In particular, the risk of “battlefield blood transmission,” is something that “experts say simply won’t happen,” Perkowski told The Daily Beast.
The CDC notes on its website that the risk of transmitting HIV via “biting,” “spitting,” “throwing body fluids (including semen or saliva) is “negligible,” which means that it is “technically possible but unlikely and not well documented.”

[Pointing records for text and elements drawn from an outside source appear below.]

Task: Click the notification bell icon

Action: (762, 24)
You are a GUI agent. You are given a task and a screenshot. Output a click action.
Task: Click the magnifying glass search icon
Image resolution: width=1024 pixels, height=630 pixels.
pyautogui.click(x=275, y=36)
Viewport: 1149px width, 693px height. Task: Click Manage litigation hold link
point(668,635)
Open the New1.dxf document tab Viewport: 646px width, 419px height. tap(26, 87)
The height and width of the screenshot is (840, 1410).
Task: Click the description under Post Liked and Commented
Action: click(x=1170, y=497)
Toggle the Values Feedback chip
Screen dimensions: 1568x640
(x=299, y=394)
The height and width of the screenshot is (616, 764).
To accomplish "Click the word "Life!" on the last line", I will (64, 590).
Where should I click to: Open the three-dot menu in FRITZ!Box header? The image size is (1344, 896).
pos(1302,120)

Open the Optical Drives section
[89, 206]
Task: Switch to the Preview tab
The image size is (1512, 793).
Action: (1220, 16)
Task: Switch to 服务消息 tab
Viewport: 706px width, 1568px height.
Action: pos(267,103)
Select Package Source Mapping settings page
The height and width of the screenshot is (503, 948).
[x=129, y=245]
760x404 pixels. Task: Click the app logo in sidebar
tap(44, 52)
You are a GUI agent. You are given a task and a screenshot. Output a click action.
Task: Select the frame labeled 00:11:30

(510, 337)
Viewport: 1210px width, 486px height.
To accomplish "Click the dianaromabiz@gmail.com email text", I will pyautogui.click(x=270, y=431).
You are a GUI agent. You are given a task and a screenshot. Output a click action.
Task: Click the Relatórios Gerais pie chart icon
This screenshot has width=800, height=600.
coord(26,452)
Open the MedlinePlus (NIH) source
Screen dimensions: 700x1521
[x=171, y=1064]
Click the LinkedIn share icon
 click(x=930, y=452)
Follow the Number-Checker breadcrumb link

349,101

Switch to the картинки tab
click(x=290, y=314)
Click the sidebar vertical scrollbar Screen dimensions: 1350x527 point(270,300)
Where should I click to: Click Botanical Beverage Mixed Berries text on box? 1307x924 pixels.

Combine that already low risk with the modern treatments that are available to service members, rendering them undetectable, and the risk of transmission would be, well, somewhere below “negligible.” And HIV-positive service members do indeed receive anti-retroviral therapy.
“Service members who acquire HIV after joining the military receive access to appropriate medical care,” Maxwell noted in her statement. “DoD policy requires that they receive counseling and treatment consistent with established standards of care, evidence-based HIV clinical practice standards, and medical management guidelines.”
But if that’s the case, LGBT advocates argue, then those service members should be permitted to do anything that any other soldier would be allowed to do.
“There is not a job in the world that a person living with HIV could not safely perform,” said Schoettes. “And if we could wrap our heads around that, we would go a long way toward reducing the stigma and maybe eliminating the discrimination against people living with HIV.”